The Swiss government is providing more than 100 billion francs to support the takeover.
As part of the deal, about 16 billion francs ($17.3 billion) of Credit Suisse bonds will be wiped out. European banking regulators use a special type of bond designed to provide banks with a capital cushion in times of distress. The bonds are designed to be wiped out if a bank’s capital falls below a certain level, and this was triggered by the government-brokered deal.
This has raised concerns in the market for these bonds and other banks that hold them.
Berset said the Federal Council had been discussing Credit Suisse issues since the beginning of this year and held urgent meetings last week.
Investors and banking industry analysts were still digesting the deal, but at least one analyst suggested the deal could tarnish Switzerland’s global banking image.
“A nationwide reputation for careful financial management, strong regulatory oversight and, frankly, being somewhat austere and boring when it comes to investments, has been erased,” said Octavio Marenzi, CEO of consulting firm Opimas LLC, in an email.

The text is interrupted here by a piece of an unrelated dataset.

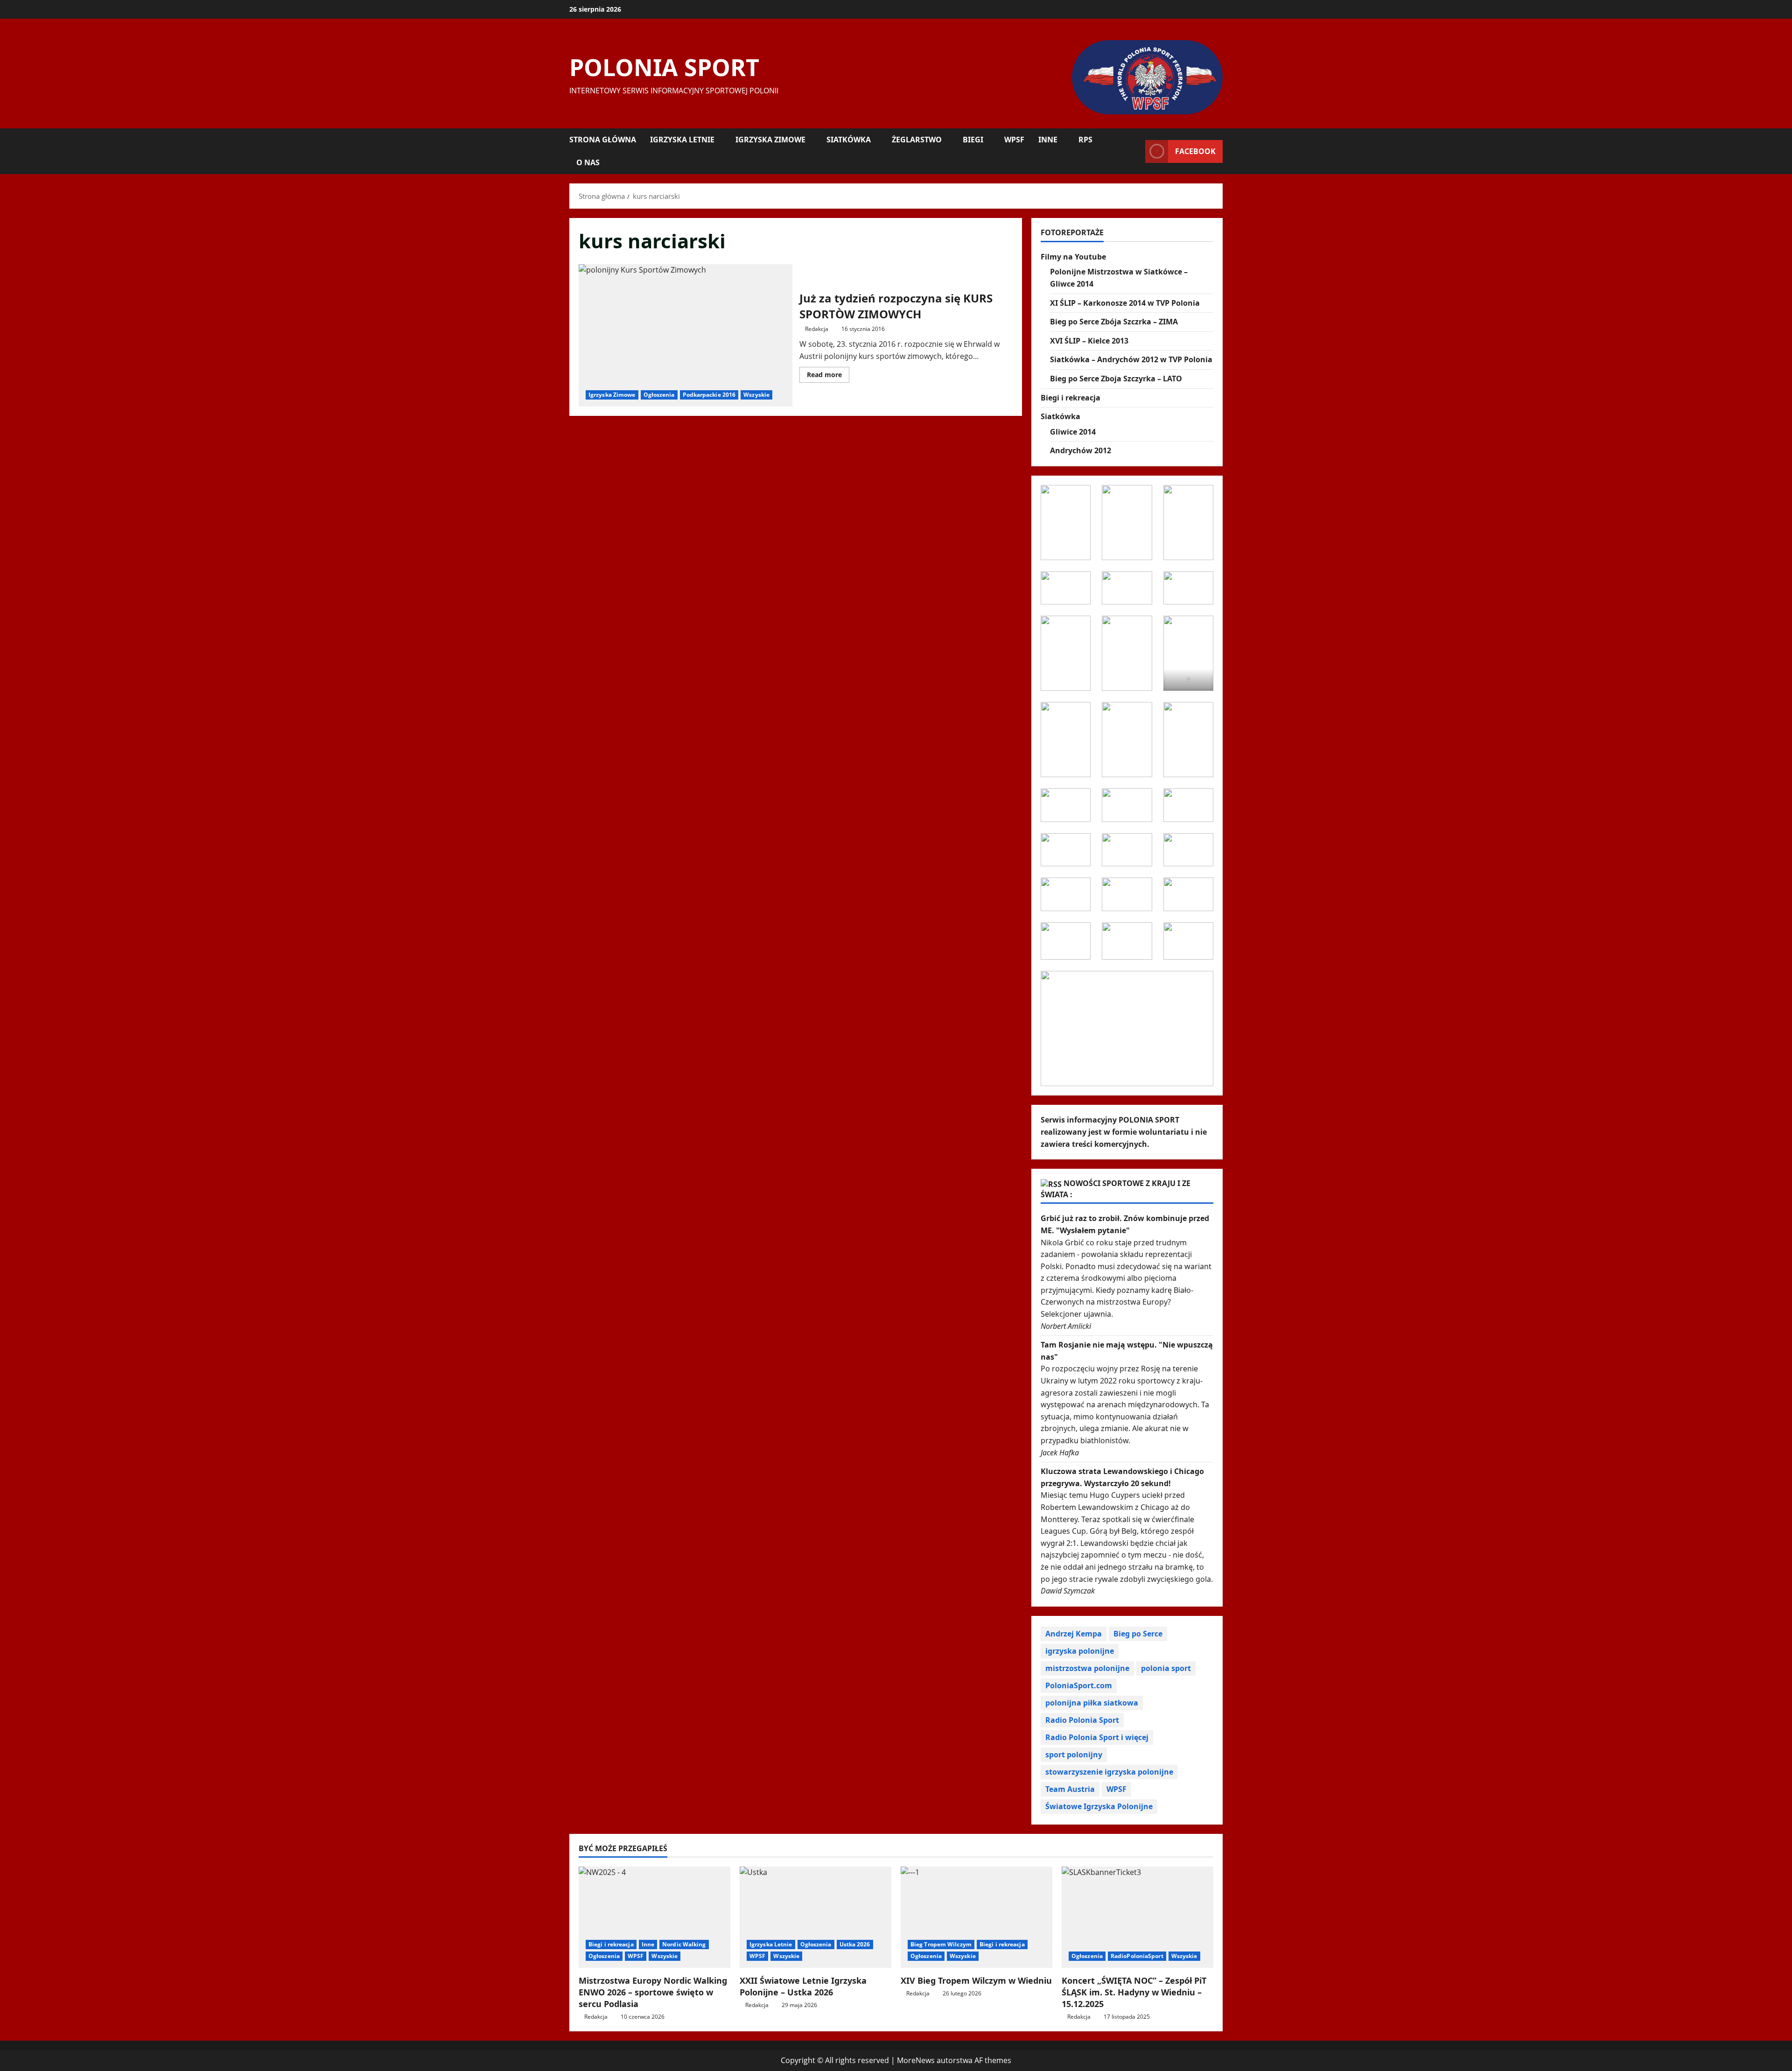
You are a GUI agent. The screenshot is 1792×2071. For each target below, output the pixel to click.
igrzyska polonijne (1079, 1651)
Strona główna (602, 139)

The Financial Stability Board, an international body that monitors the global financial system, named Credit Suisse one of the world’s largest banks, meaning regulators feared a meltdown could hurt the economy. entire financial system like that of Lehman Brothers 15 years ago.
Credit Suisse’s parent bank is not part of European Union supervision, but it does have entities in several European countries that are.
Credit Suisse’s problems resurfaced after it reported managers had identified “significant weaknesses” in its internal controls over financial reporting. This stoked fears that this could be the next domino to fall. Many of its problems are unique and unlike the weaknesses that brought down Silicon Valley Bank and Signature Bank. Their failures led to major bailout efforts by the Federal Deposit Insurance Corp. and the Federal Reserve to avoid a crisis similar to that of 2008.
Shares of Credit Suisse plunged to a record high on Wednesday after its biggest investor, the Saudi National Bank, said it would no longer invest money in the bank to avoid triggering regulations that would come into effect if its stake increased by about 10%.
On Friday, its shares fell 8% to close at 1.86 francs ($2) on the Swiss stock exchange. The stock experienced a long downward slide: it traded at more than 80 francs in 2007.
UBS is bigger but Credit Suisse still wields considerable influence, with $1.4 trillion in assets under management. It has major trading desks around the world, caters to the wealthy through its wealth management business and is a major M&A adviser. The bank weathered the 2008 financial crisis unaided, unlike UBS.
Credit Suisse is seeking to raise funds from investors and deploy a new strategy to overcome a series of problems, including bad hedge fund bets, repeated executive board shake-ups and a spy scandal involving UBS.